巻頭言
言 葉 の 力
山 田 利 恵 子

 「子どもの生活を見ていると、この子に言葉の力があったらもっと豊かに生活できただろうにと思えることがあります。」
 4年前にお聞きした吉永先生のこの言葉は、それからの私の学級づくり、授業づくりの根っことなった。

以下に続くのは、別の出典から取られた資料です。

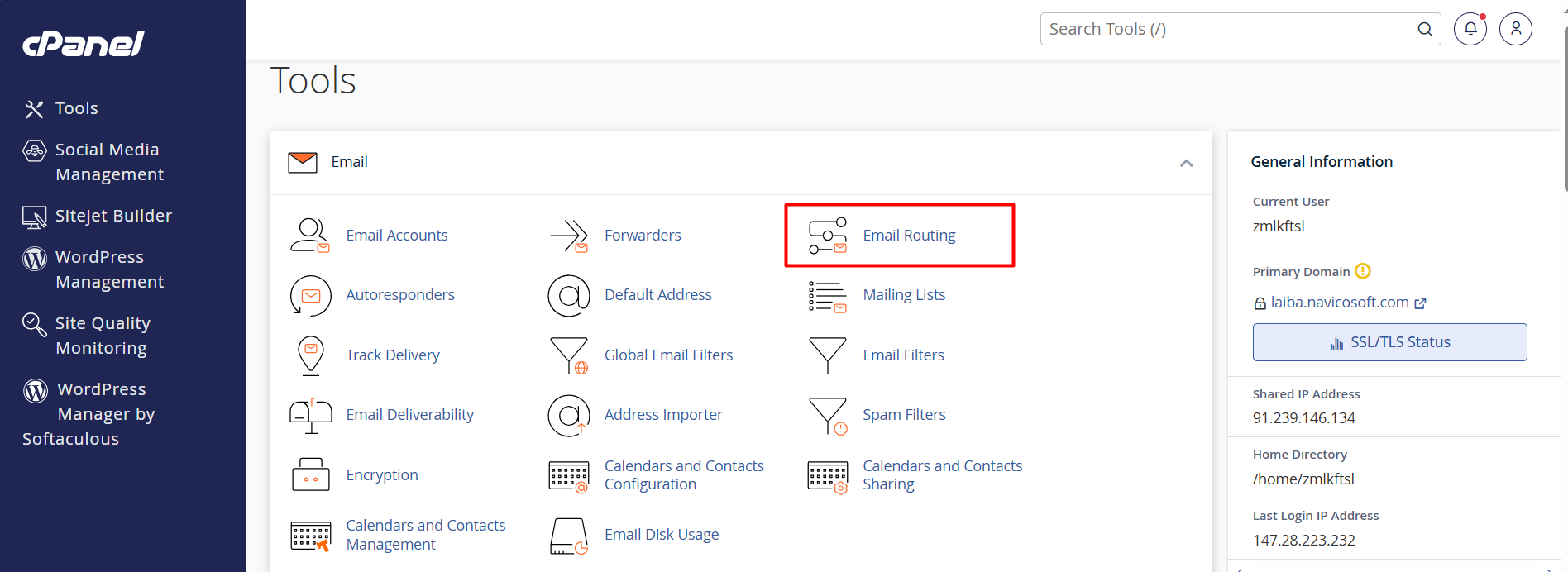The width and height of the screenshot is (1568, 572).
Task: Open the Email Deliverability link
Action: pyautogui.click(x=409, y=415)
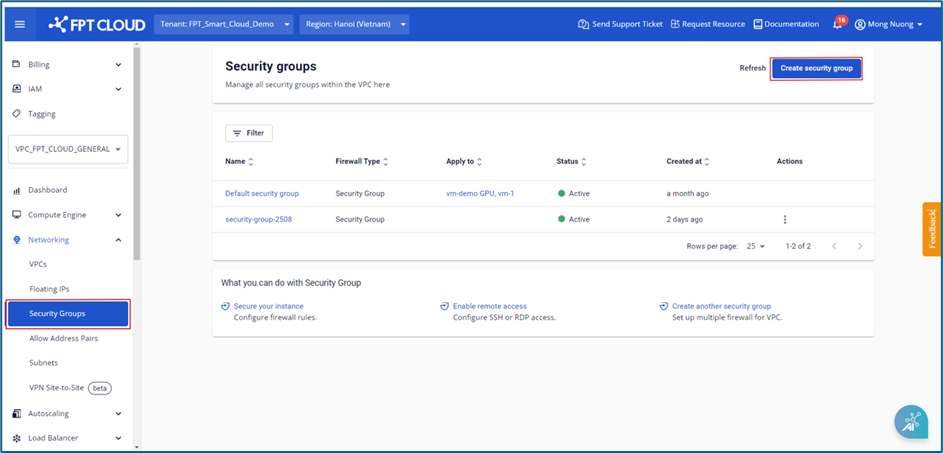The width and height of the screenshot is (943, 453).
Task: Click the Create security group button
Action: (x=816, y=68)
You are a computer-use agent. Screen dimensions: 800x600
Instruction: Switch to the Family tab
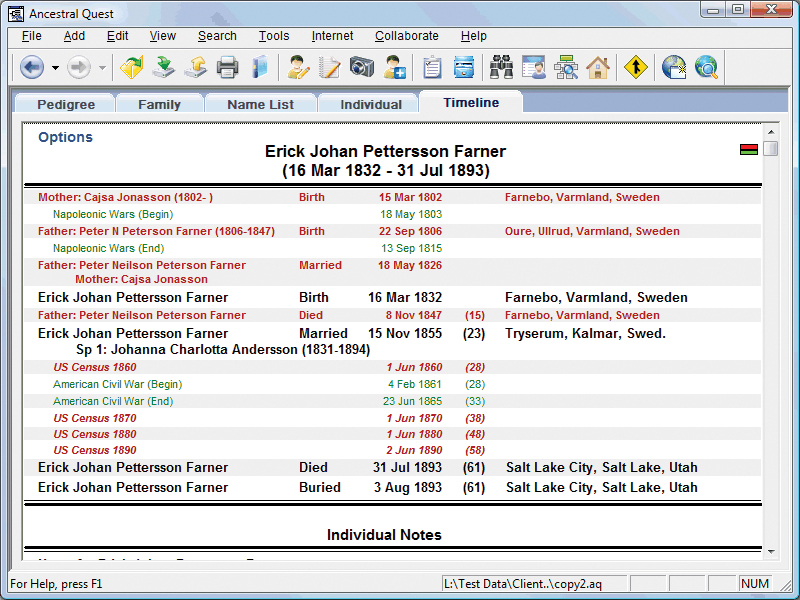click(x=160, y=103)
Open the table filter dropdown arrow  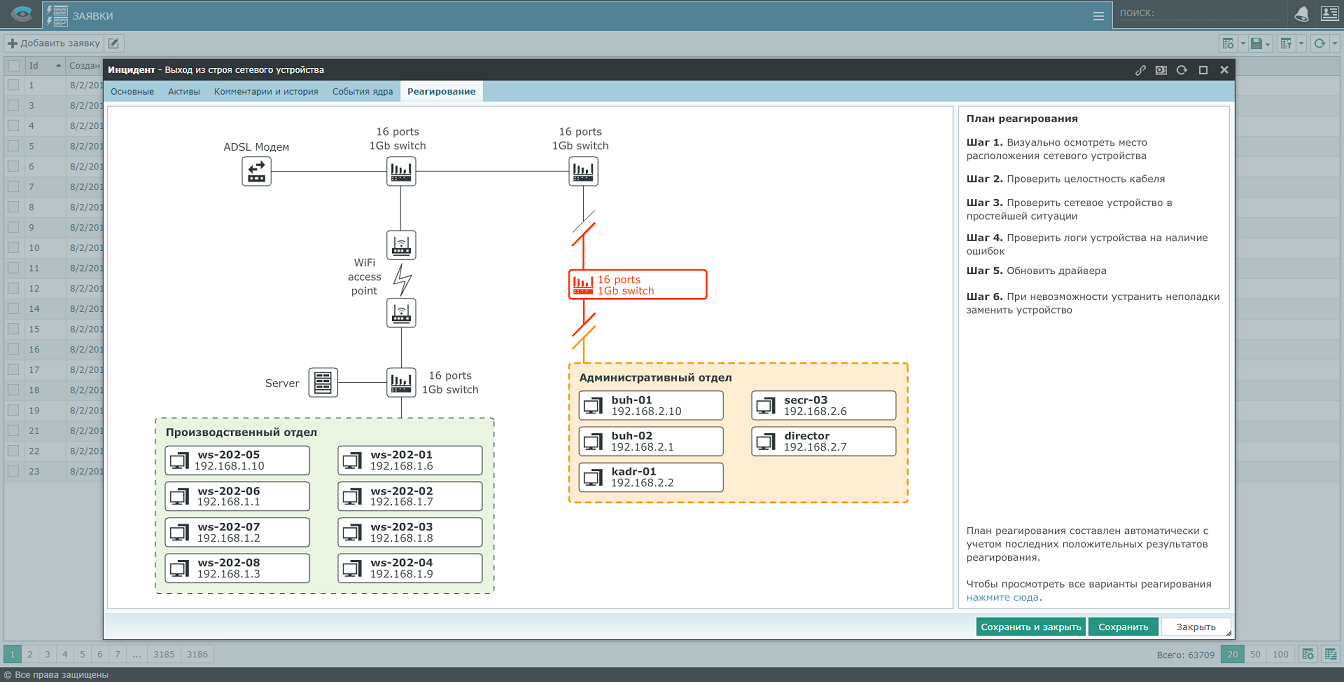1301,43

 朝の健康観察で子どもの言葉に少し気をつけるようにした。「目の横が痛いです」と言う子どもがいた。「どのあたりですか」と尋ねると、こめかみを指す。確かに目の横には違いないが、「目の横」という言葉から「こめかみ」は浮かんでこない。「そこはこめかみと言います」と教えると、教室に驚きの声があがる。初めて聞く言葉のようだった。それから「額」や「くるぶし」など体の部分を表す言葉を確認した。数日後、「くるぶしが痛いです」と言う子どもがいた。また、ひざに切り傷がある子どもにけがをした状況を聞いたことがあった。すると、何か言いかけて「わかりません」と答えた。表現が苦手な子であった。ゆっくり話を聞いていくと「昨日、友達の家でテレビを見ていておもしろかったので転がって笑ったら、台の角にあたって切れました」と説明することができた。

 授業での子どもの言葉にも気をつけるようにした。あきらかに聞こえない発言なのにそれに対して何も言わない子ども。よくわからない説明なのに聞き返さない子ども。自分の考えを伝えようとして一旦つまってしまうとだまりこんでしまう子ども。聞こえないときはもう一度言ってもらうようにお願いすることや困ったときはこういうことで困っていると伝えるといいことなど、一つ一つ教えた。授業での子どもの言葉が変わってきた。算数で考え方がわからない子にかわるがわる説明する子どもたちの言葉。「○○君、ここまではわかる」と確認する。「わたしはもう説明できないのでだれか代わってください」と自分の状況を伝え、助けを求める。「ぼくが黒板を使って説明してみます」とピンチヒッターが名乗り出る。ともに学び合う教室がつくられていく。

 教師が子どもの言葉の力を意識すると、子どもの言葉が変わり、教室が変わってくる。「言葉の意味を知って上手に使えるようになったり、おもしろい言葉を見つけたりすると楽しい気持ちになります」と子どもは言う。言葉を上手に使えることの喜びを実感する子どもたちが育ってきている。